* Directions *
Upon reaching the line that contains "How do I perform: Click" in the records below, begin repeating every line exactly through the last one, skipping pictures.

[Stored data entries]
===
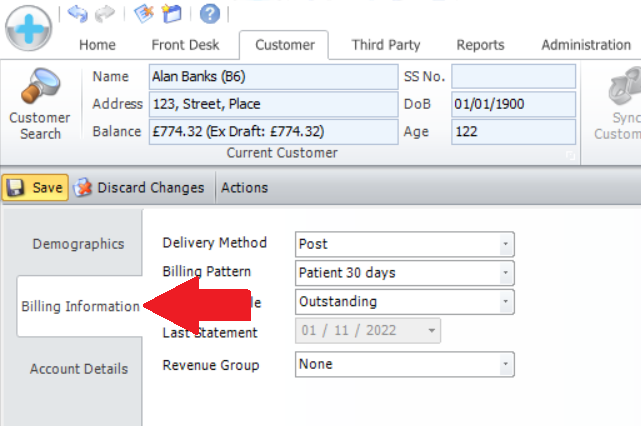The image size is (641, 426).
Task: Expand the Delivery Method dropdown
Action: click(505, 243)
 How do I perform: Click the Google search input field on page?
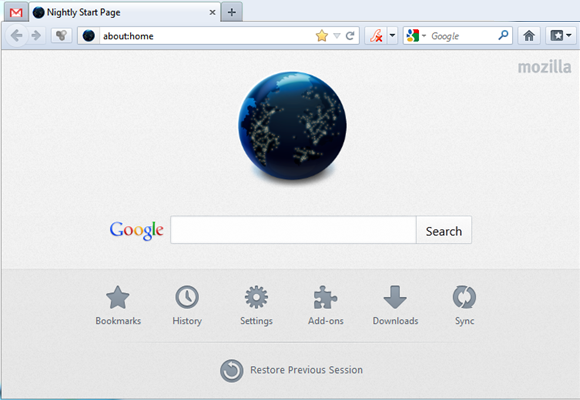coord(293,230)
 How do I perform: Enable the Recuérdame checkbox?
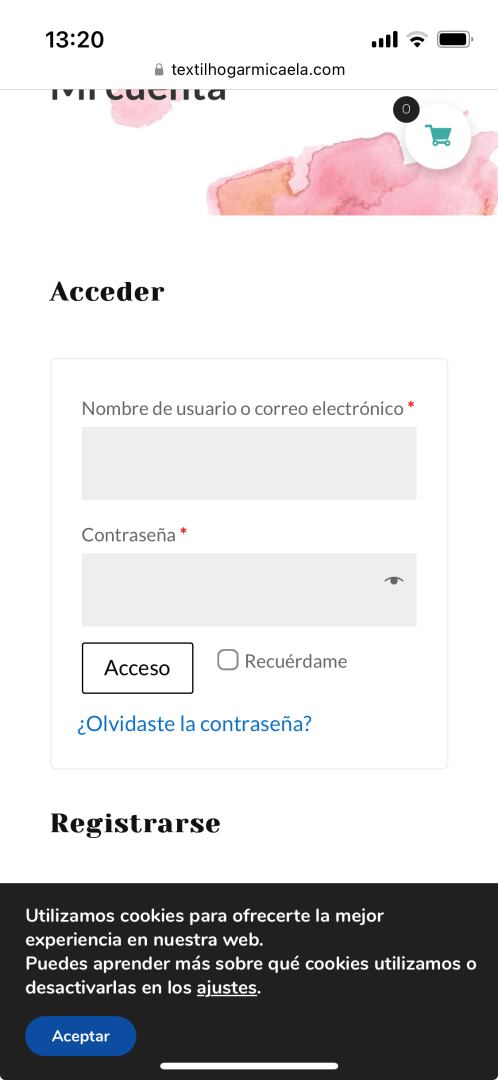pos(228,660)
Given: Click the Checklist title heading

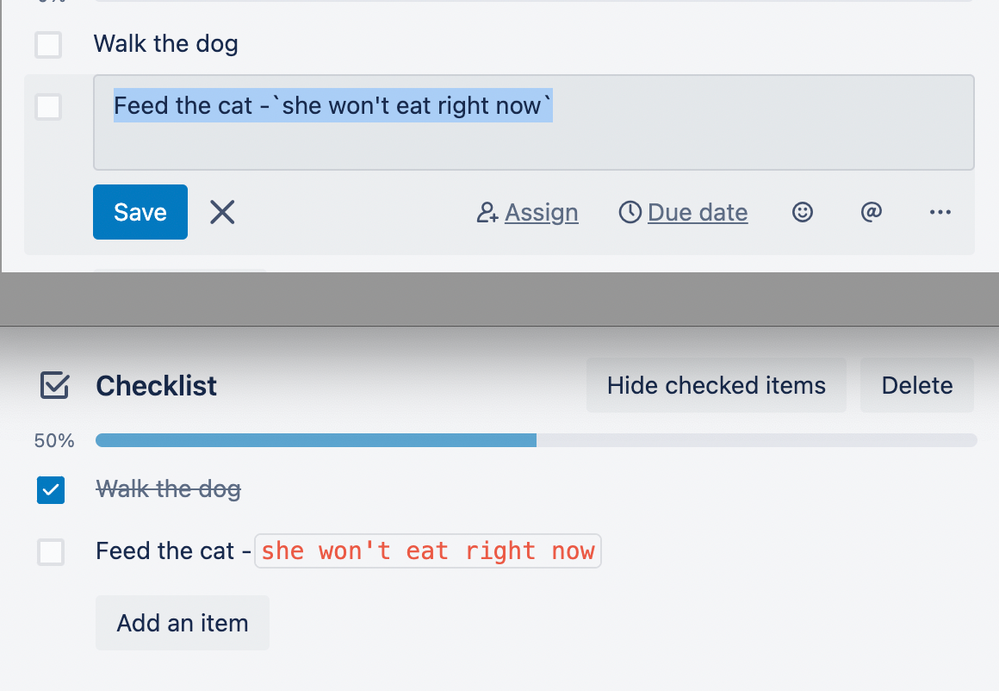Looking at the screenshot, I should coord(156,385).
===
* Exercise answer *
 How do I perform: Click the Google search input field on page?
coord(293,230)
 How do I perform: Enable the Recuérdame checkbox?
pos(228,660)
Given: Click the Checklist title heading

Looking at the screenshot, I should coord(156,385).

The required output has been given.